Lymphangiogenesis is a recognized hallmark of inflammatory processes in tissues and organs as diverse as the skin, heart, bowel, and airways. In clinical and animal models wherein the signaling processes of lymphangiogenesis are manipulated, most studies demonstrate that an expanded lymphatic vasculature is necessary for the resolution of inflammation. The fundamental roles that lymphatics play in fluid clearance and immune cell trafficking from the periphery make these results seemingly obvious as a mechanism of alleviating locally inflamed environments: the lymphatics are simply providing a drain. Depending on the tissue site, lymphangiogenic mechanism, or induction timeframe, however, evidence shows that inflammation-associated lymphangiogenesis (IAL) may worsen the pathology. Recent studies have identified lymphatic endothelial cells themselves to be local regulators of immune cell activity and its consequential phenotypes – a more active role in inflammation regulation than previously thought. Indeed, results focusing on the immunocentric roles of peripheral lymphatic function have revealed that the basic drainage task of lymphatic vessels is a complex balance of locally processed and transported antigens as well as interstitial cytokine and immune cell signaling: an interplay that likely defines the function of IAL. This review will summarize the latest findings on how IAL impacts a series of disease states in various tissues in both preclinical models and clinical studies. This discussion will serve to highlight some emerging areas of lymphatic research in an attempt to answer the question relevant to an array of scientists and clinicians of whether IAL helps to fuel or extinguish inflammation.
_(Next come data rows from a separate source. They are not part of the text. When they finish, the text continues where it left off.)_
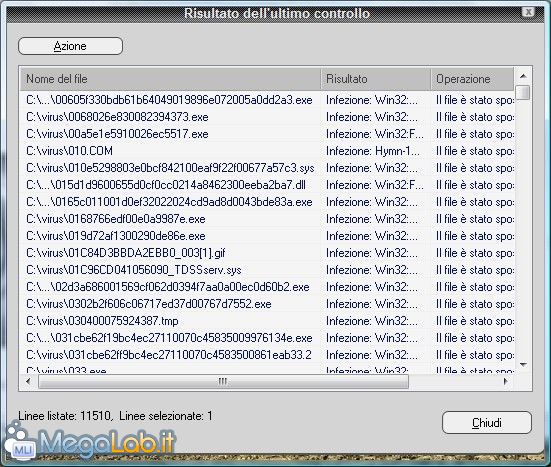Image resolution: width=551 pixels, height=467 pixels.
Task: Click the MegaLab.it logo watermark
Action: pyautogui.click(x=92, y=442)
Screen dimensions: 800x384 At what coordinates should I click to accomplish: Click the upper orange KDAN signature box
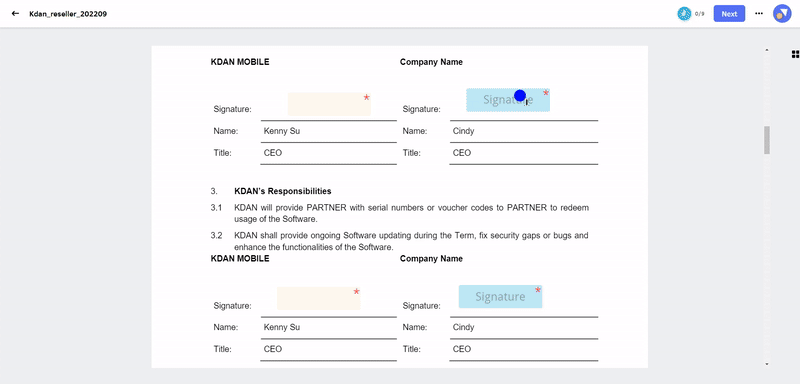[x=329, y=104]
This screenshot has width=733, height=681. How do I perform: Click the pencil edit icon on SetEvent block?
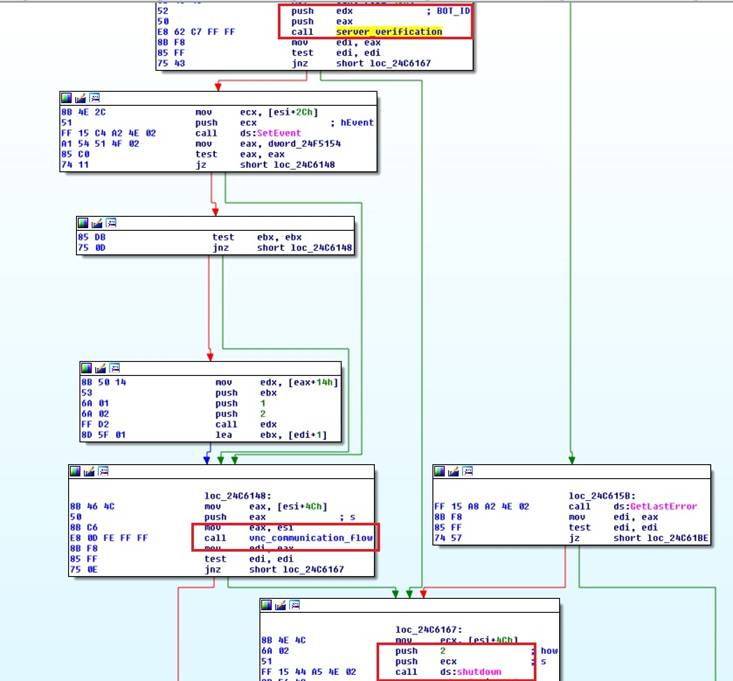[79, 98]
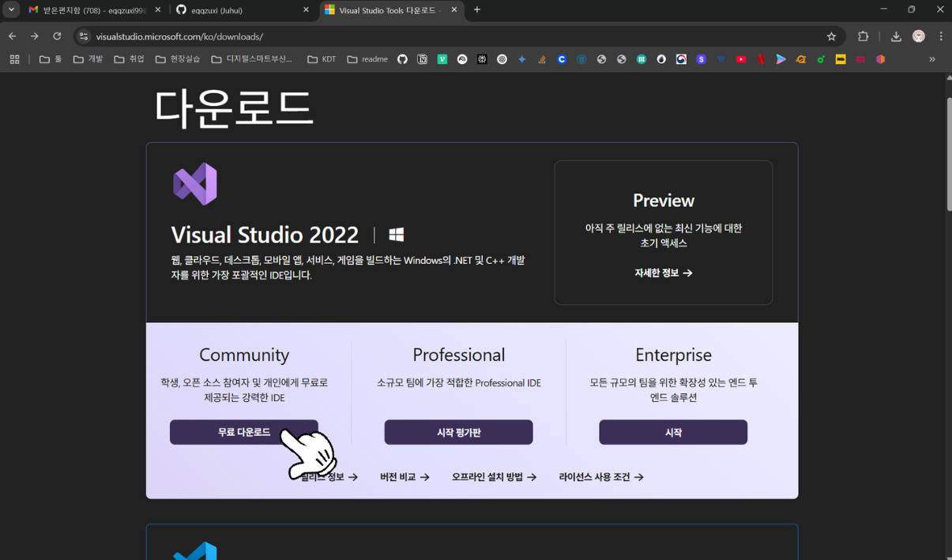
Task: Open the Chrome three-dot menu
Action: point(940,36)
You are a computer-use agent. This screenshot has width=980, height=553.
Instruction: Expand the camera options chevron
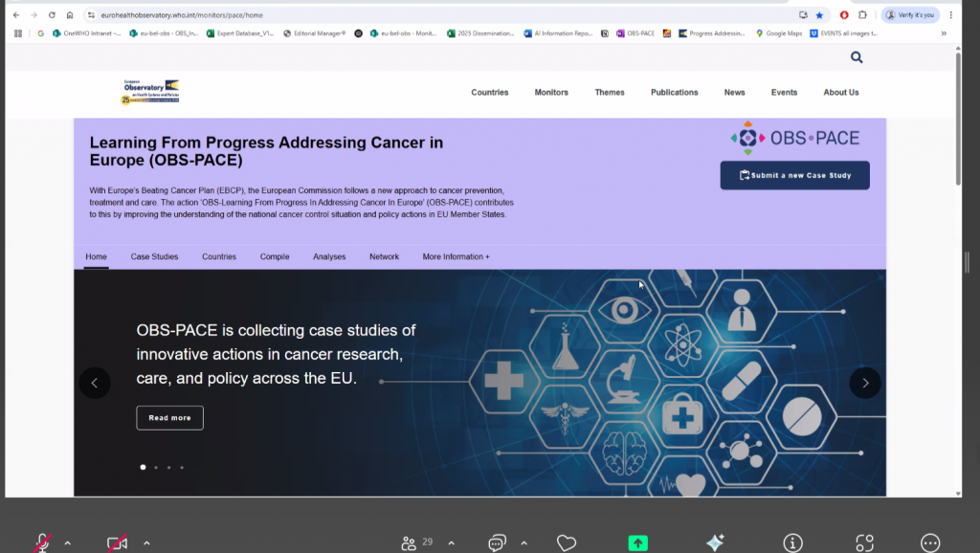(x=146, y=542)
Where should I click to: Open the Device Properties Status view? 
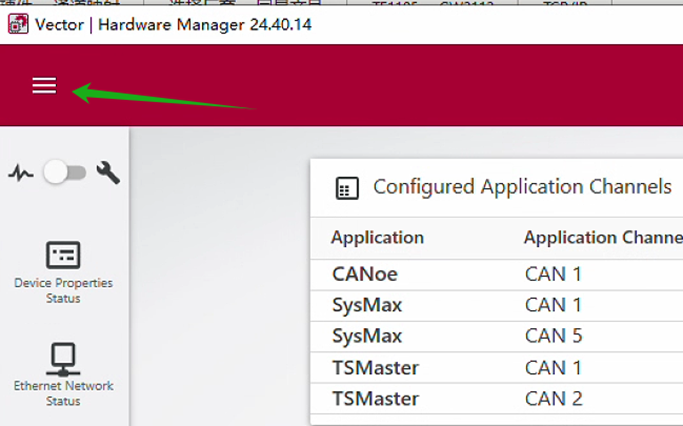click(64, 271)
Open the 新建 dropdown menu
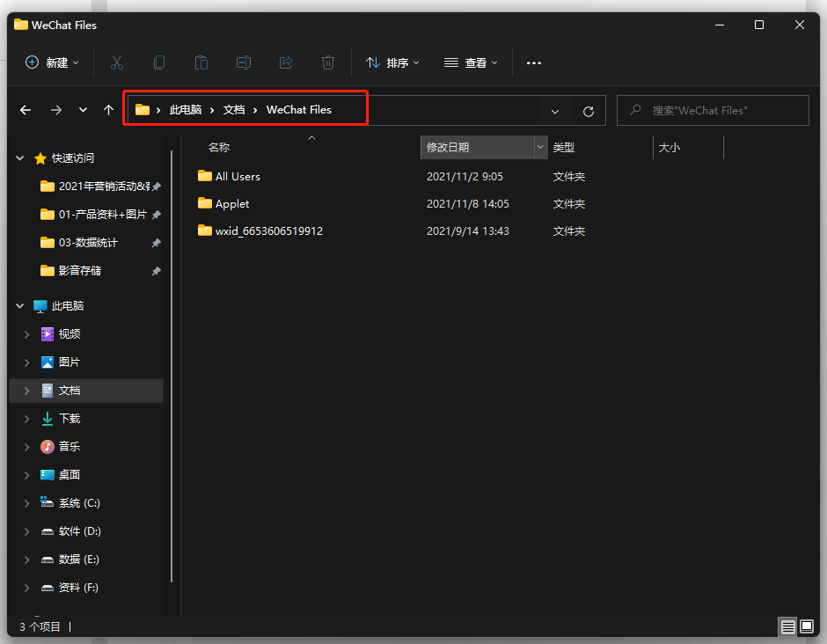827x644 pixels. 52,62
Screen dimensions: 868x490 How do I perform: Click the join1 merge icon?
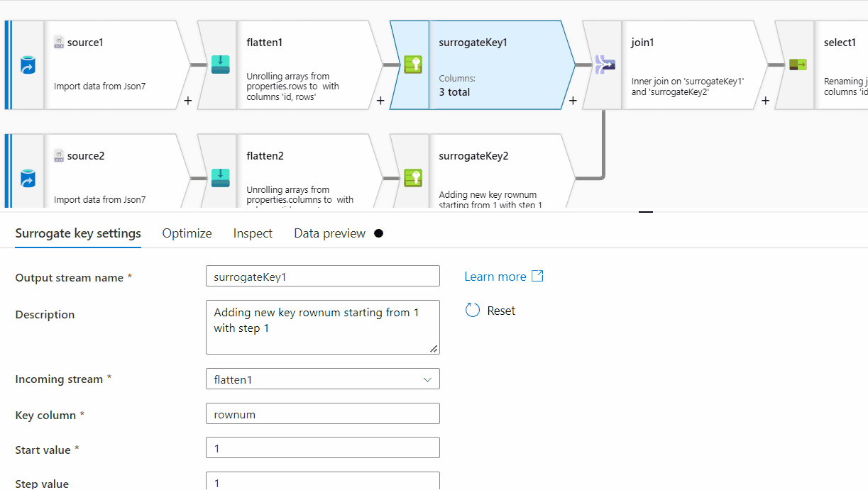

Impact statement: Inflammatory progression is present in acute and chronic tissue pathologies throughout the body. Lymphatic vessels play physiological roles relevant to all medical fields as important regulators of fluid balance, immune cell trafficking, and immune identity. Lymphangiogenesis is often concurrent with inflammation and can potentially aide or worsen disease progression. How new lymphatic vessels impact inflammation and by which mechanism is an important consideration in current and future clinical therapies targeting inflammation and/or vasculogenesis. This review identifies, across a range of tissue-specific pathologies, the current understanding of inflammation-associated lymphangiogenesis in the progression or resolution of inflammation.
- Vascular endothelial growth factor receptor-3
- metabolic syndrome
- vascular endothelial growth factor-D
ASJC Scopus subject areas
- Biochemistry, Genetics and Molecular Biology(all)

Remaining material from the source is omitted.